Premessa
Ciascuno dei segmenti costitutivi del delitto associativo mafioso è oggetto di un costante aggiornamento giurisprudenziale.
La condotta di partecipazione è ovviamente al centro di questo processo evolutivo ed è stata interessata da molteplici decisioni delle Sezioni unite penali.
I progressivi aggiornamenti giurisprudenziali
Il punto di partenza è agevolmente identificabile nella pronuncia Mannino del 2005 delle Sezioni unite.
Fu allora chiarito che la condotta di partecipazione è riferibile a colui che si trovi in rapporto di stabile e organica compenetrazione con il tessuto organizzativo del sodalizio, tale da implicare, più che uno “status” di appartenenza, un ruolo dinamico e funzionale, in esplicazione del quale l’interessato prende parte” al fenomeno associativo, rimanendo a disposizione dell’ente per il perseguimento dei comuni fini criminosi (Sez. U, n. 33748 del 12/07/2005, Mannino, Rv. 231670, che, in motivazione, ha osservato come la partecipazione possa essere desunta da indicatori fattuali dai quali, sulla base di attendibili regole di esperienza attinenti propriamente al fenomeno della criminalità di stampo mafioso, possa logicamente inferirsi la appartenenza nel senso indicato, purché si tratti di indizi gravi e precisi – tra i quali, esemplificando, i comportamenti tenuti nelle pregresse fasi di “osservazione” e “prova”, l’affiliazione rituale, l’investitura della qualifica di “uomo d’onore”, la commissione di delitti scopo, oltre a molteplici, e però significativi “facta concludentia” – idonei, senza alcun automatismo probatorio, alla certa dimostrazione della costante permanenza del vincolo, con puntuale riferimento, peraltro, allo specifico periodo temporale considerato dall’imputazione (di recente Sez. 5, n. 45840 del 14/06/2018, Rv. 274180).
Assai più di recente, le Sezioni Unite Modaffari hanno ribadito che la condotta di partecipazione ad associazione di tipo mafioso si caratterizza per lo stabile inserimento caratteristiche del caso concreto, ad attestare la sua “messa a disposizione” in favore del sodalizio per il perseguimento dei comuni fini criminosi e che l’affiliazione rituale può costituire grave indizio della condotta partecipativa, ove la stessa risulti, sulla base di consolidate e comprovate massime d’esperienza e degli elementi di contesto che ne evidenzino serietà ed effettività, espressione di un patto reciprocamente vincolante e produttivo di un’offerta di contribuzione permanente tra affiliato ed associazione (Sez.

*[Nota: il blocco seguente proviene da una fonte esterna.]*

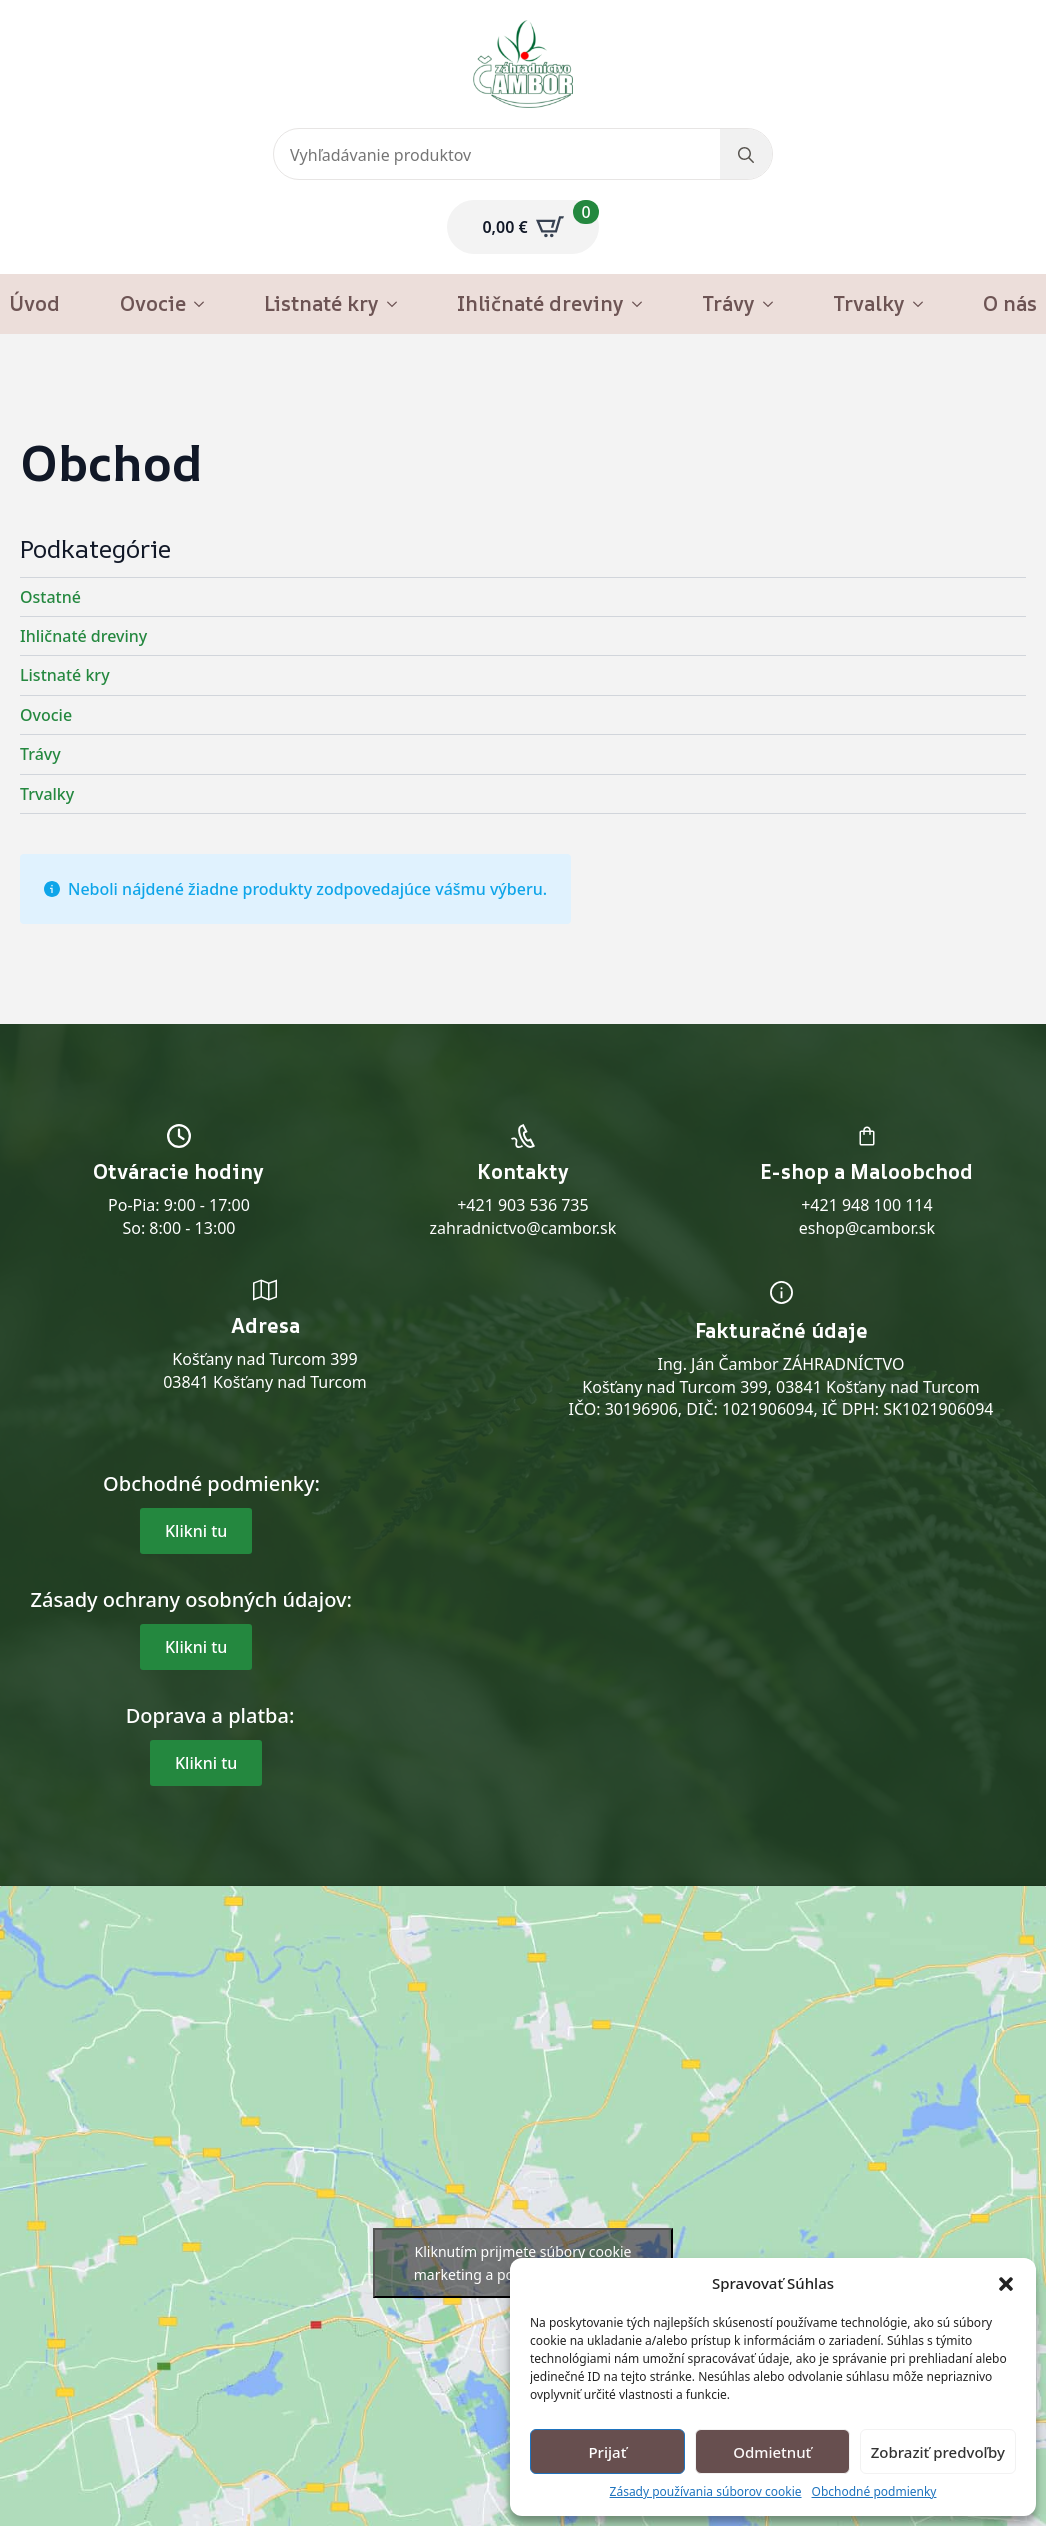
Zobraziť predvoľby (938, 2452)
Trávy (728, 303)
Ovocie (153, 303)
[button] (1006, 2284)
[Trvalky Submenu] (924, 304)
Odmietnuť (772, 2452)
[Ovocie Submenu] (205, 304)
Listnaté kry (321, 303)
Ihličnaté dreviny (540, 303)
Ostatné (50, 597)
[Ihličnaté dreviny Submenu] (643, 304)
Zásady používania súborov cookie (706, 2492)
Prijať (607, 2452)
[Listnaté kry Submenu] (398, 304)
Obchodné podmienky (874, 2492)
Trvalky (869, 303)
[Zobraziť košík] (522, 227)
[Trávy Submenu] (774, 304)
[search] (746, 155)
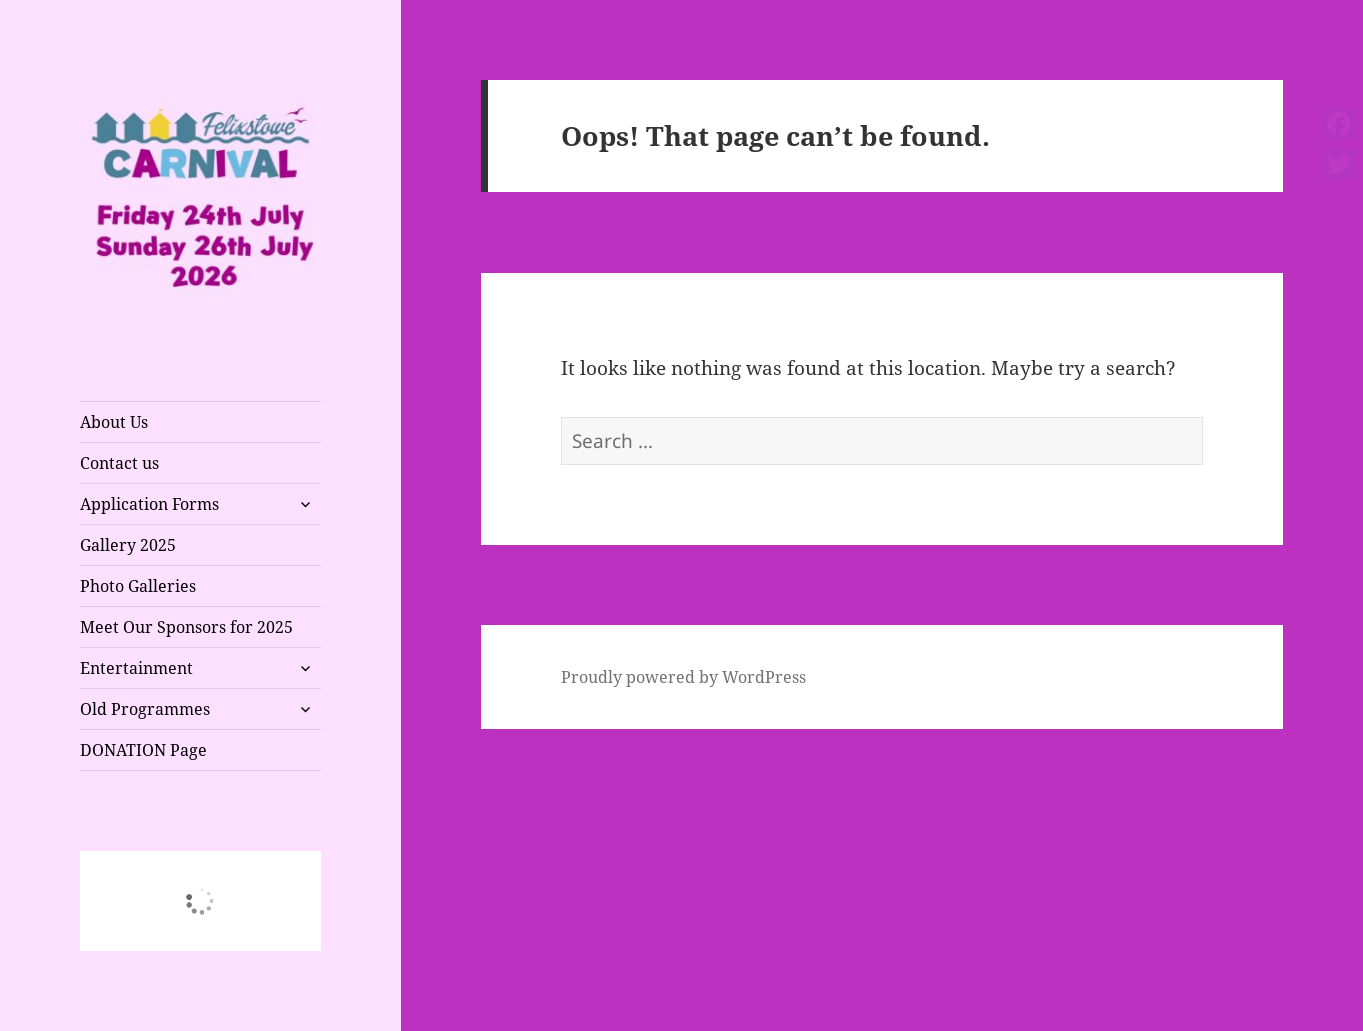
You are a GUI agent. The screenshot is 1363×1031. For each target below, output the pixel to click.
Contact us (119, 463)
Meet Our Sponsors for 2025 (186, 627)
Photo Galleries (138, 586)
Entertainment (136, 668)
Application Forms (149, 504)
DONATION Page (143, 750)
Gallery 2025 (128, 545)
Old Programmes (145, 709)
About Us (114, 422)
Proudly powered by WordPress (683, 677)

U, n. 36958 del 27/05/2021,Modaffari, Rv. 281889, che, in motivazione, relativa a fattispecie inerente a misura cautelare personale, ha incluso, tra gli indici valutabili dal giudice, la qualità dell’adesione ed il tipo di percorso che l’ha preceduta, la dimostrata affidabilità criminale dell’affiliando, la serietà del contesto ambientale in cui la decisione è maturata, il rispetto delle forme rituali, con riferimento, tra l’altro, ai poteri di chi propone l’affiliando, di chi lo presenta e di chi officia il rito, la tipologia del reciproco impegno preso e la misura della disponibilità pretesa od offerta).
In particolare, le Sezioni Unite ‘Modaffari’ hanno sottolineato che “La partecipazione non si esaurisce né in una mera manifestazione di volontà unilaterale, né in una affermazione di status; essa, al contrario, implica un’attivazione fattiva a favore della consorteria che attribuisca dinamicità, concretezza e riconoscibilità alla condotta che si sostanzia nel “prendere parte”. L’opera di concretizzazione giurisprudenziale del significato della locuzione normativa “fa parte” di cui all’art. 416-bis, primo comma, cod. pen. non può pertanto lasciare spazio ad ipotesi di identificazione della condotta punibile che risultino del tutto svincolate dalla verifica di un contributo, anche in forme atipiche, ma effettivo, concreto e visibile reso dal partecipe alla vita dell’organizzazione criminosa“. Ai fini dell’integrazione della condotta di partecipazione ad un’associazione mafiosa, pertanto, l’affiliazione rituale può non essere sufficiente qualora alla stessa non si correlino concreti indici fattuali, rivelatori dello stabile inserimento del soggetto con ruolo attivo nel sodalizio (Sez. 5, n. 38786 del 23/05/2017, De Caro, Rv. 271205).
Premesso che, in tema di reati associativi, la commissione dei reati-scopo, di qualunque tipo essi siano, non è necessaria né ai fini della configurabilità dell’associazione né ai fini della prova della sussistenza della condotta di partecipazione (Sez. 4, n. 11470 del 09/03/2021, Rv. 280703), il reato di partecipazione ad associazione di tipo mafioso si consuma nel momento in cui il soggetto entra a far parte dell’organizzazione criminale, senza che sia necessario il compimento, da parte dello stesso, di specifici atti esecutivi della condotta illecita programmata, poiché, trattandosi di reato di pericolo presunto, per integrare l’offesa all’ordine pubblico è sufficiente la dichiarata adesione al sodalizio, con la c.d. “messa a disposizione”, che è di per sé idonea a rafforzare il proposito criminoso degli altri associati e ad accrescere le potenzialità operative e la capacità di intimidazione e di infiltrazione del sodalizio nel tessuto sociale (Sez. 5, n. 27672 del 03/06/2019, Rv. 276897; Sez. 2, n. 27394 del 10/05/2017, Rv. 271169).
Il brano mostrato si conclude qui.